** Start of SELECTED EXCERPT **

Because of my past relationship with the Morris Award, I was recently allowed to barrage my friend emily m. danforth through email and text message to obtain the following interview. If you don’t already love her, you soon will.


You can stalk her here: @emdanforth


Here:  http://www.emdanforth.com


Or  here: http://somuchflotsam.tumblr.com 


Enjoy!


1.)  We all know that The Miseducation of Cameron Post is your debut novel, but was it the first novel you’d ever written?  How would you describe the experience of writing it? (Do you feel it came naturally to you, or did you struggle/were you accustomed to other types of writing?).


First things first, JC-dubs, thank you for interviewing me here as part of this very fun Morris Nom tradition. I’m tickled to be participating in it. I only wish that it also came with some sort of creepy induction ceremony that takes place at night on an ivy-swathed brick and stone college campus somewhere here in the northeast, a ceremony that involves blindfolds and drinking strange substances from a communal cup and possibly group tattoo and Pacey Witter from Dawson’s Creek …Or wait: does it potentially include those things and I just can’t know about them yet? Don’t tell me. I can wait.


tMoCP is both my debut novel and my first-novel-ever: the first I wrote or attempted to write. Working in the novel form felt pretty much like coming home, really, even early on in the drafting process, before I necessarily knew what I was doing or where the book was going. I was a student in a couple of grad programs (focused on creative writing) while working on tMoCP, and because of my enrollment in the workshop portions of those programs, I’d become accustomed to writing, for years, really, short stories. This was true in the undergraduate creative writing classes I took, too. For all kinds of reasons it’s just easier to workshop a 15-page short story than a chapter or scenes toward a novel. And writing short fiction also seemed really productive, at the time, because the idea was to write, workshop, and revise those stories and then send them out for publication in various literary magazines, hopefully building substantial pub creds that way. And lots of my fellow graduate students were very adept at this process. The thing is: I was never very good at writing short stories. I just don’t think that form suits me particularly well, and it certainly doesn’t speak to the reasons that I wanted to study (and write) fiction in the first place, which have absolutely everything to do with novels—usually fairly long ones. I love to read short stories, but personally I think that I’ve only ever written 3 that are any good at all (and one of those is maybe only 65% good.) And those stories came to me almost fully formed at their inception: I saw the whole story, how it would work in terms of approach, content, style, and I just sat down and wrote it and it basically ended up working as a story (with very minor revision). But, I mean, that’s true of only 3 (2.65, really) stories out of the dozens and dozens and dozens I’ve made attempts at over the years. Not such an impressive record.

** End of SELECTED EXCERPT **
** Start of SUPPLIED MATERIAL **

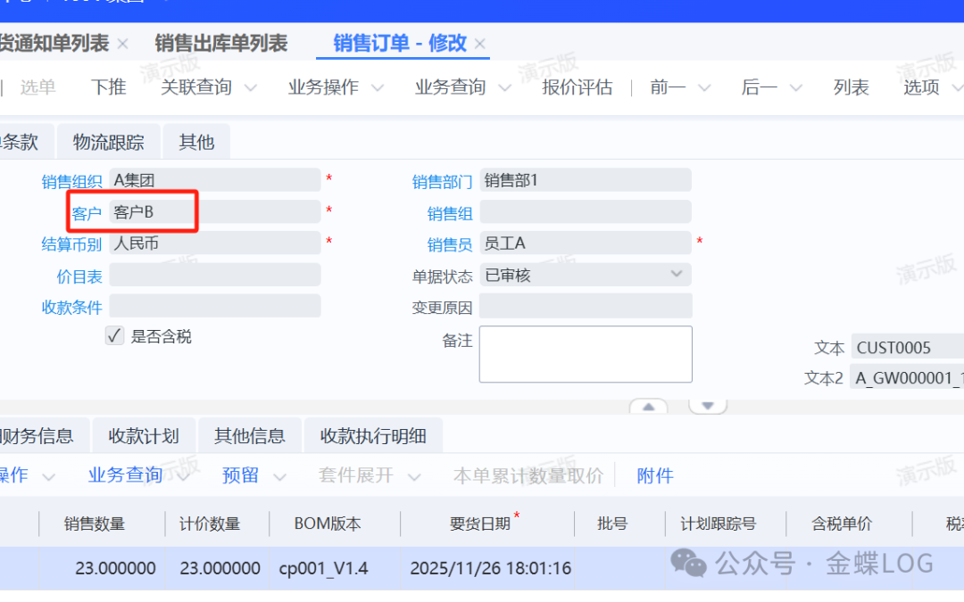Click the 下推 button

(x=108, y=87)
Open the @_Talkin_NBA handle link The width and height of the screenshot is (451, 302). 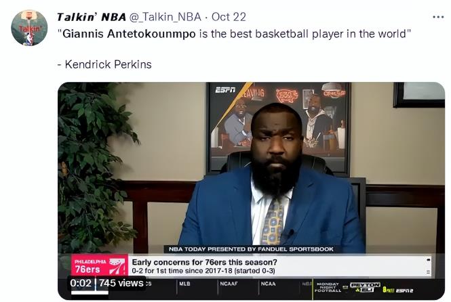click(x=165, y=17)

** End of SUPPLIED MATERIAL **

### [SHORT TASK 1]
In the emily m. danforth interview, how many of her short stories does she say are any good?
### [SHORT TASK 2]
Shorten the paragraph of the emily m. danforth interview that starts "tMoCP is both my debut novel", keeping its main facts.
### [SHORT TASK 3]
Write the next part of the emily m. danforth interview, going on from its final sentence.

### [FINAL RESULT 1]
She says only three are any good, and one of those is maybe only 65% good.

### [FINAL RESULT 2]
The Miseducation of Cameron Post is both her debut and the first novel she ever wrote or attempted, and writing a novel felt like coming home even early in the drafting. In her undergraduate classes and the graduate creative writing programs where she worked on the book, she had spent years writing short stories. Those are easier to workshop and could be sent to literary magazines to build publication credits, and many of her fellow students were good at that. She never was. The short form doesn't suit her or her reasons for writing fiction, which are all about novels. Out of dozens of attempts, she thinks only three stories are any good, and those came to her almost fully formed.

### [FINAL RESULT 3]
Anyway, while all of that work writing shorter forms of fiction was ultimately a very good thing for me in terms of developing technique and learning to read like a writer, to recognize craft and its various usages in a piece of fiction, it never inspired me the way that working on a novel does. So while I wouldn’t say that tMoCP came easily, necessarily (there were plenty of stops and starts and things to fiddle with along the way), it did feel like it was absolutely the book, the story, that I needed to be writing, that I most wanted to be writing—and I recognized that early on. I think most of my general approaches to storytelling are just best served by the novel form.


 


2.)  What is it about coming-of-age stories that intrigues you?  Do you think you’ll always be interested in this kind of story, in one way or another?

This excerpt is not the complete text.